- **PROVIDED RECORDS**:
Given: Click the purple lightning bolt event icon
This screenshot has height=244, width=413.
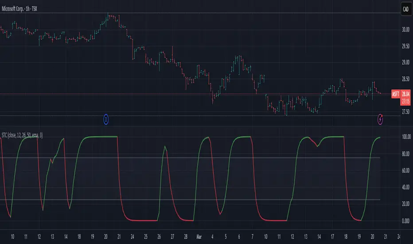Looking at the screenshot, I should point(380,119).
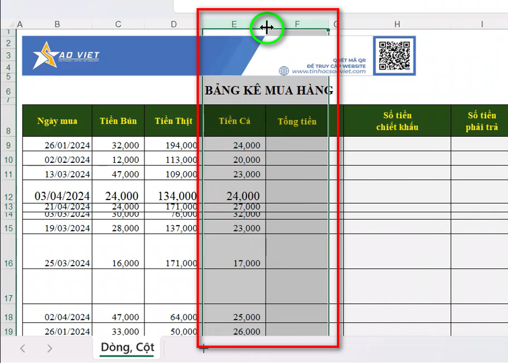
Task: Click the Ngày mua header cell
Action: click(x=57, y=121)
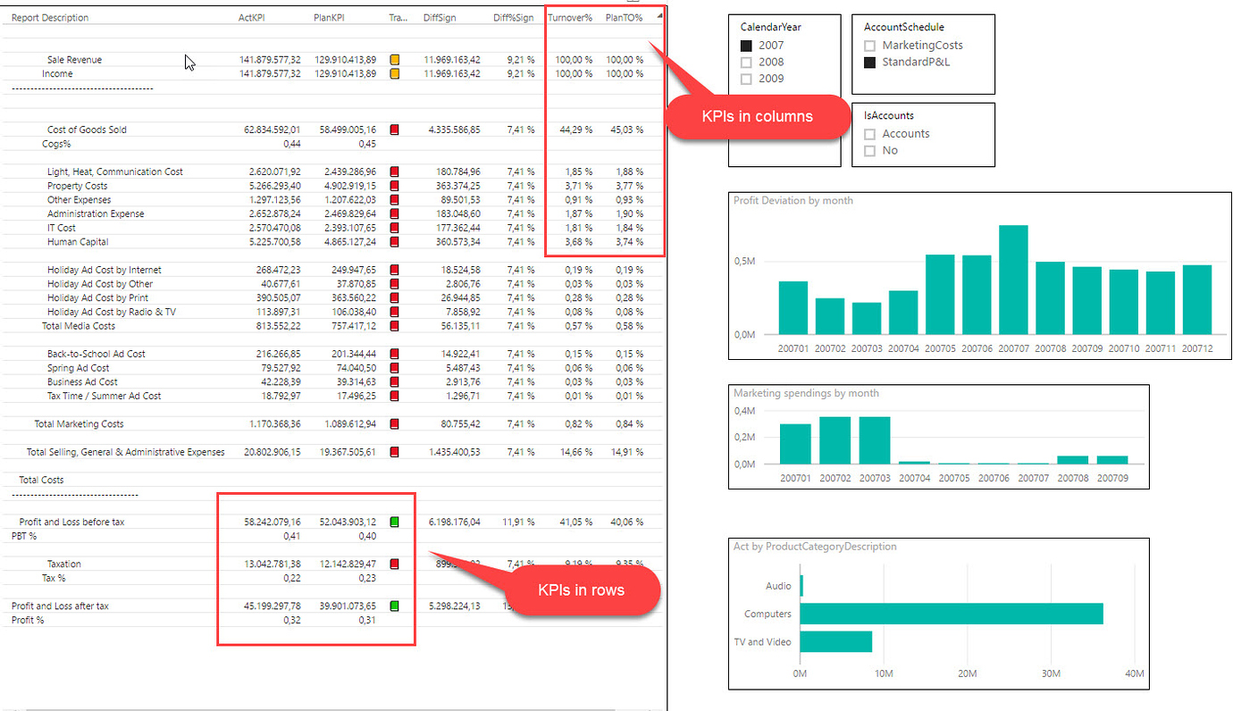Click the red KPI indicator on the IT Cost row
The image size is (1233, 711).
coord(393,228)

- **TASK DIRECTIONS**: Transcribe every line of the records above verbatim, omitting the pictures.

- **ANSWER TO THIS EXERCISE**:
Given: Click the purple lightning bolt event icon
This screenshot has height=244, width=413.
Looking at the screenshot, I should point(380,119).
Task: Click the Ngày mua header cell
Action: click(x=57, y=121)
Click the red KPI indicator on the IT Cost row
The image size is (1233, 711).
coord(393,228)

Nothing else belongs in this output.